Division of Cardiology, Fondazione IRCCS Policlinico San Matteo, Pavia, Italy. Electronic address: https://twitter.com/MdMontalto.
Campus Bio-Medico di Roma, Rome, Italy; GVM Care and Research, Maria Cecilia Hospital, Cotignola, Italy.
JACC Cardiovasc Interv. 2020 Dec 14;13(23):2719-2729. doi: 10.1016/j.jcin.2020.08.020. Epub 2020 Nov 11.
The aim of this study was to assess the feasibility, efficacy, and clinical outcomes of transcatheter repair of tricuspid regurgitation (TR) in a pooled analysis of interventional studies.
New percutaneous devices are available to treat severe TR, but the evidence is sparse and limited to smaller cohorts.
Several electronic databases were searched for interventional studies involving percutaneous repair of TR. Devices used were the Cardioband, FORMA, MitraClip, PASCAL, and Trialign. Outcomes included in the final analysis were successful implantation, residual severe TR, post-procedural New York Heart Association (NYHA) functional class III or IV, 6-min walk distance, and echocardiographic parameters. Subgroup and meta-regression analysis were performed to further explore residual heterogeneity.
Seven studies and 454 patients undergoing transcatheter tricuspid valve repair were included in the pooled analysis; 95% of patients had at least severe TR, and 91% were in NYHA functional class III or IV. Successful implantation was achieved in 86% of patients. At the longest follow-up available (weighted mean 265 days), 9% had died. Compared with baseline, a significantly lower proportion of patients had at least severe TR (relative risk: 0.38; 95% confidence interval: 0.20 to 0.70; p = 0.004) and were in NYHA functional class III or IV (relative risk: 0.23; 95% confidence interval: 0.20 to 0.30; p < 0.001). Patients also experienced increases in 6-min walk distance (mean difference +64.6 m; p < 0.001) and significant reductions in tricuspid valve annular diameter (mean difference -3 mm; p < 0.001), while left and right ventricular function did not change significantly.
A strategy of transcatheter repair for severe TR appears to be feasible, effective, and associated with improved clinical outcomes at mid-term follow-up.

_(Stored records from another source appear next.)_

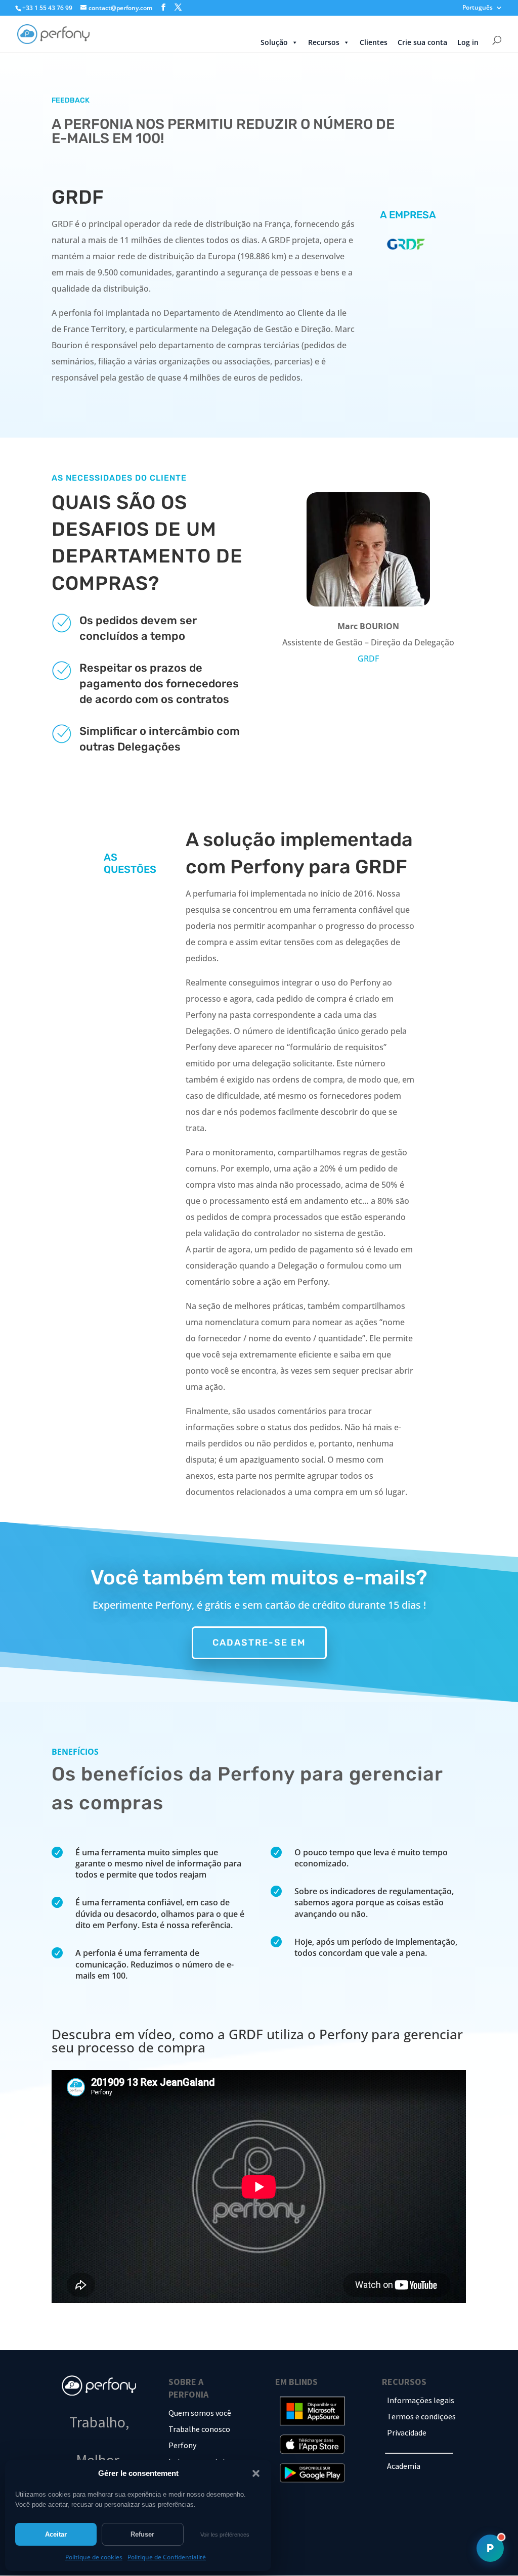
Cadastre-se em (259, 1642)
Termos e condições (421, 2416)
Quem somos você (199, 2413)
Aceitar (56, 2534)
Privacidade (406, 2432)
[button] (256, 2473)
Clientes (373, 42)
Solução (274, 42)
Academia (403, 2466)
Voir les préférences (224, 2535)
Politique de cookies (93, 2557)
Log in (468, 42)
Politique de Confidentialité (166, 2557)
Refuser (142, 2534)
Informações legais (420, 2400)
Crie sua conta (422, 42)
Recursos (323, 42)
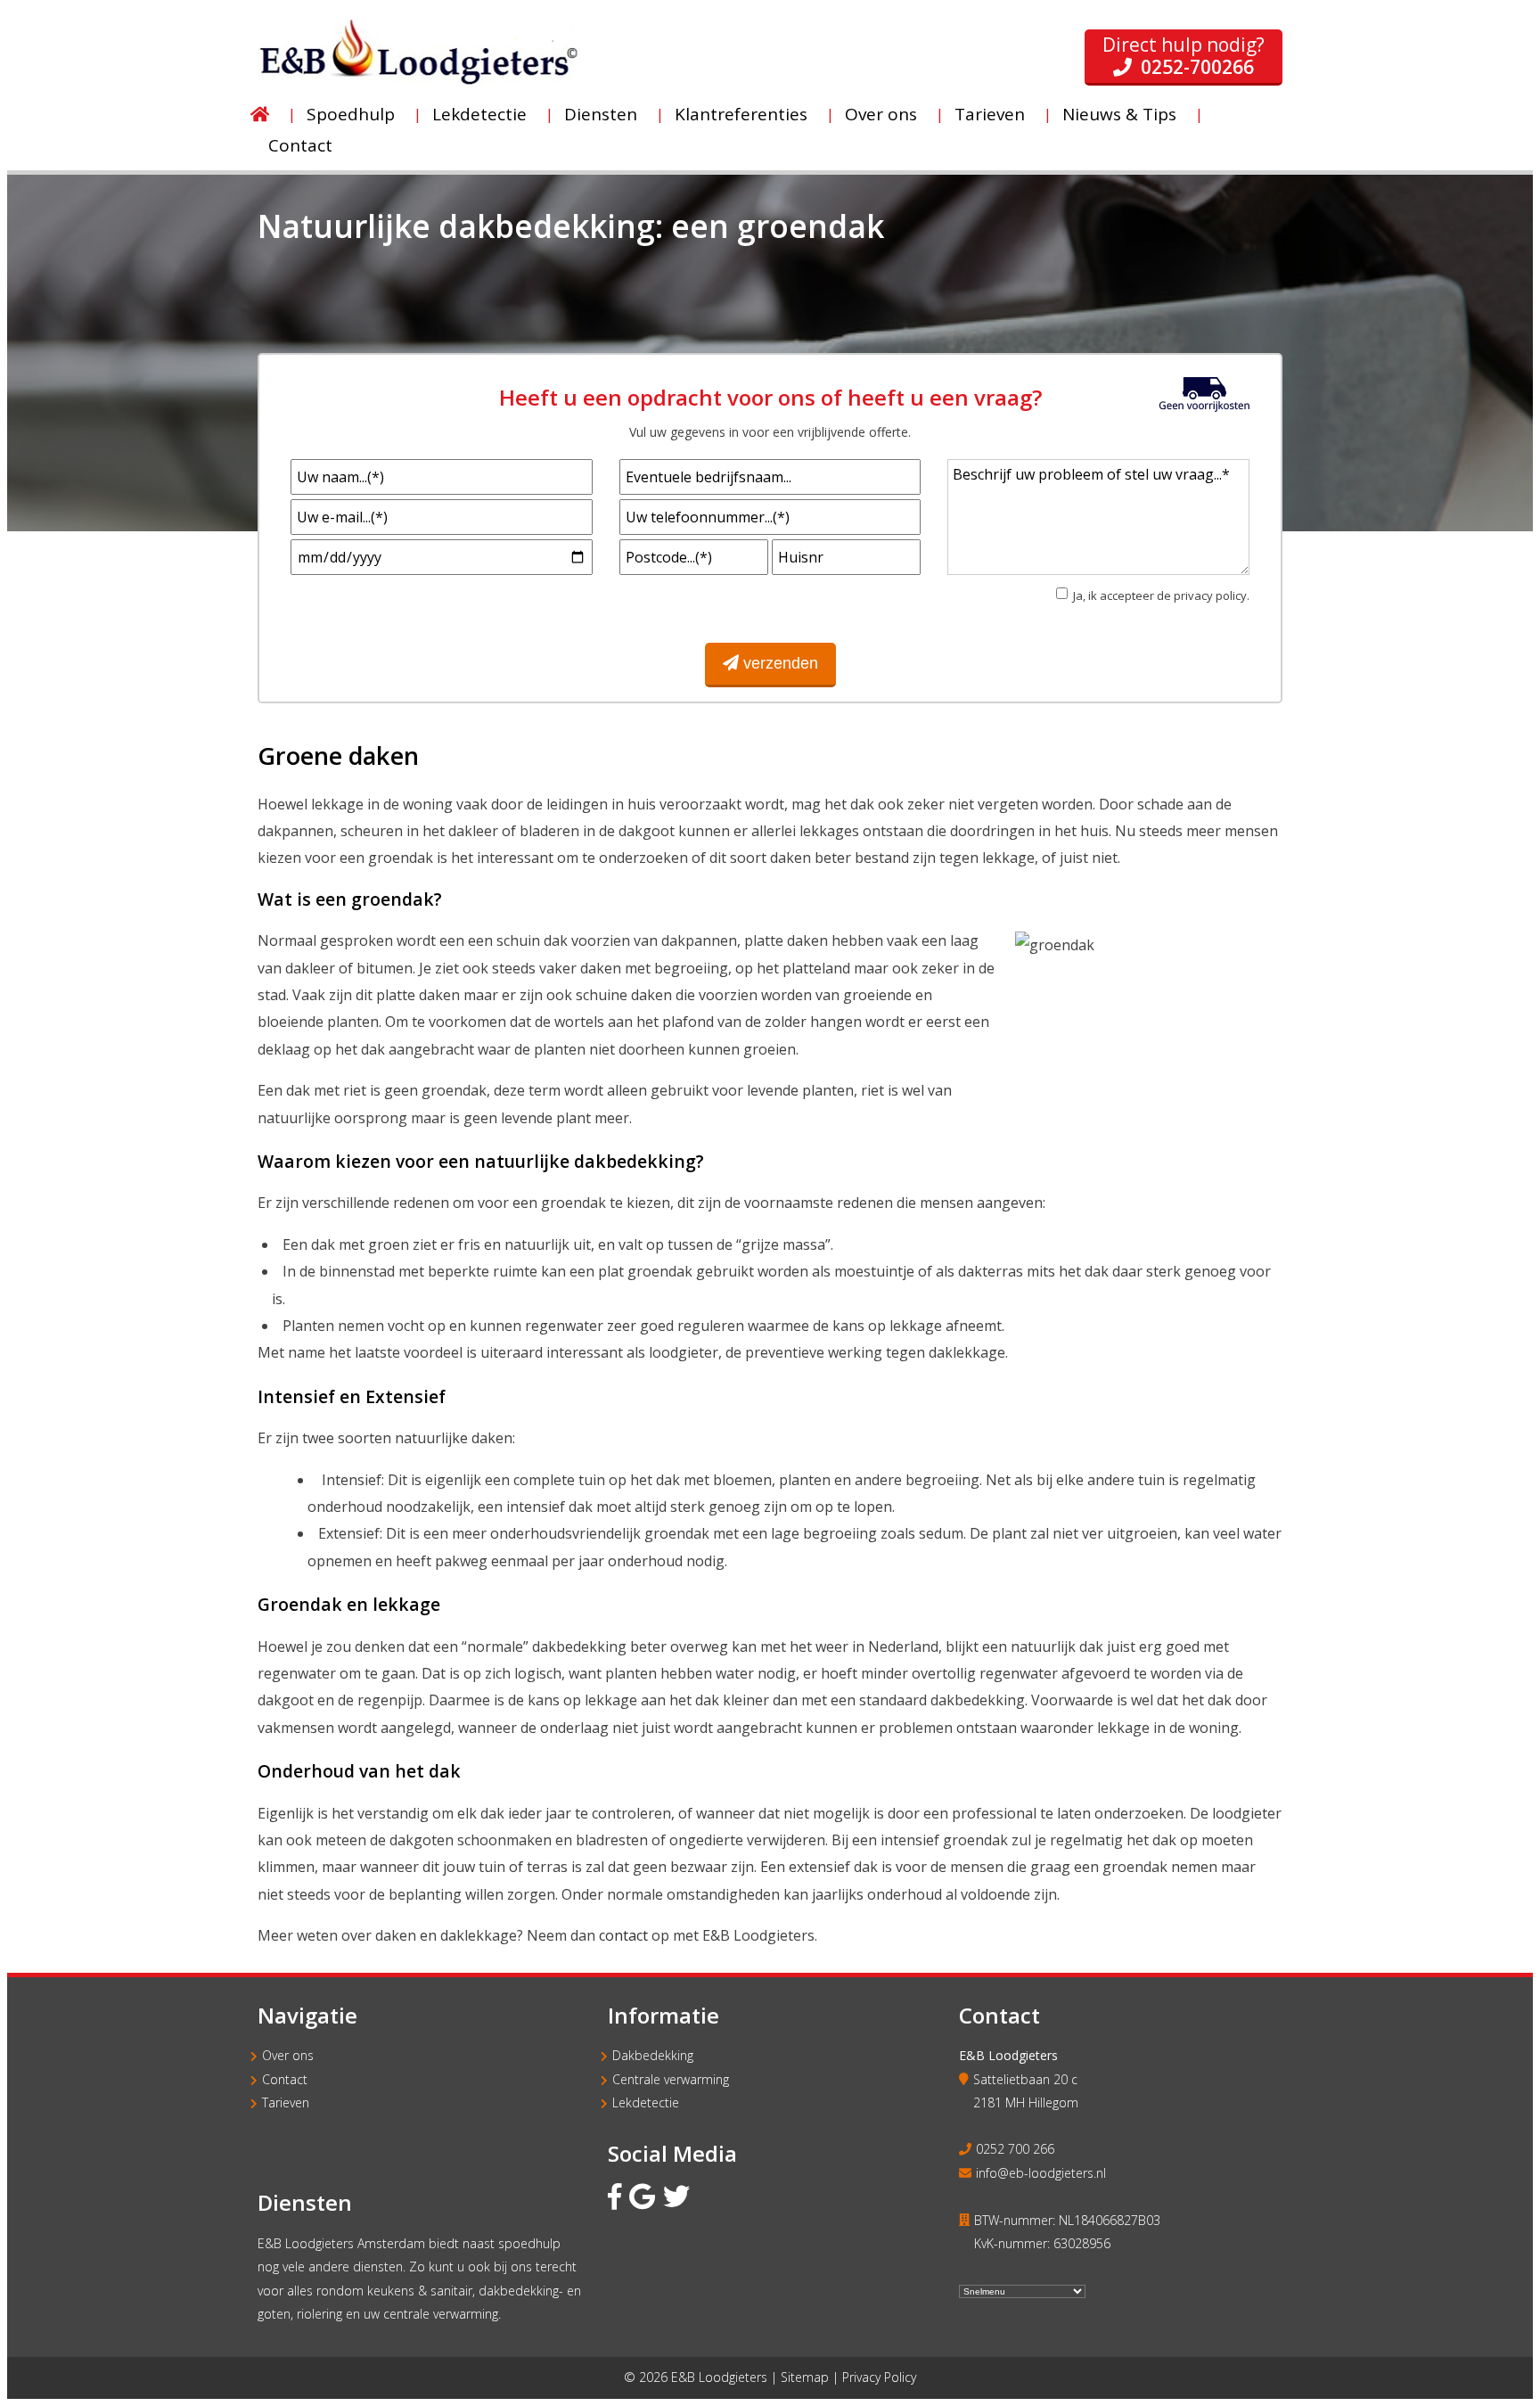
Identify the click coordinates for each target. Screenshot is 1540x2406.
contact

本研究旨在汇总分析介入研究,评估经导管三尖瓣反流(TR)修复的可行性、疗效和临床结果。
目前有新的经皮器械可用于治疗严重 TR,但证据有限,仅限于较小的队列。
检索了几项电子数据库,以寻找涉及经皮 TR 修复的介入研究。使用的器械包括 Cardioband、FORMA、MitraClip、PASCAL 和 Trialign。最终分析纳入的结果包括成功植入、残余严重 TR、术后纽约心脏协会(NYHA)功能分级 III 或 IV 级、6 分钟步行距离和超声心动图参数。进行了亚组和荟萃回归分析,以进一步探讨残余异质性。
共纳入 7 项研究和 454 例接受经导管三尖瓣瓣环修复的患者;95%的患者至少存在严重 TR,91%的患者 NYHA 功能分级为 III 或 IV 级。86%的患者成功植入。在可获得的最长随访时间(加权平均 265 天),有 9%的患者死亡。与基线相比,至少存在严重 TR 的患者比例显著降低(相对风险:0.38;95%置信区间:0.20 至 0.70;p=0.004),NYHA 功能分级 III 或 IV 级的患者比例也显著降低(相对风险:0.23;95%置信区间:0.20 至 0.30;p<0.001)。患者的 6 分钟步行距离也增加(平均差值+64.6 米;p<0.001),三尖瓣瓣环直径显著减小(平均差值-3 毫米;p<0.001),而左、右心室功能无明显变化。
经导管严重 TR 修复策略似乎是可行的、有效的,并在中期随访中改善了临床结果。